Mais sustentam as apelantes que o despacho, na parte em que não admite a reconvenção, é nulo por falta de fundamentação porquanto não foi mencionado qualquer normativo do nº 2 do Artigo 266º do Código de Processo Civil ou qualquer outro fundamento legal da inadmissibilidade da reconvenção.
Apreciando.
Nos termos do Artigo 615º, nº1, alínea b), do Código de Processo Civil, é nula a sentença quando não especifique os fundamentos de facto e de direito que justificam a decisão.

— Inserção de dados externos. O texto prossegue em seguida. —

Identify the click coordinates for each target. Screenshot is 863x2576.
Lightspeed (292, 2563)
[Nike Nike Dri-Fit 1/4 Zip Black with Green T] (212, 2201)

Trata-se de um vício formal, em sentido lato, traduzido em error in procedendo ou erro de atividade que afeta a validade da sentença.
Ensinava a este propósito ALBERTO DOS REIS, Código de Processo Civil Anotado, V Vol., p. 140, que
«Há que distinguir cuidadosamente a falta absoluta de motivação da motivação deficiente, medíocre ou errada. O que a lei considera nulidade é a falta absoluta de motivação; a insuficiência ou mediocridade da motivação é espécie diferente, afeta o valor doutrinal da sentença, sujeita-a ao risco de ser revogada ou alterada em recurso, mas não produz nulidade.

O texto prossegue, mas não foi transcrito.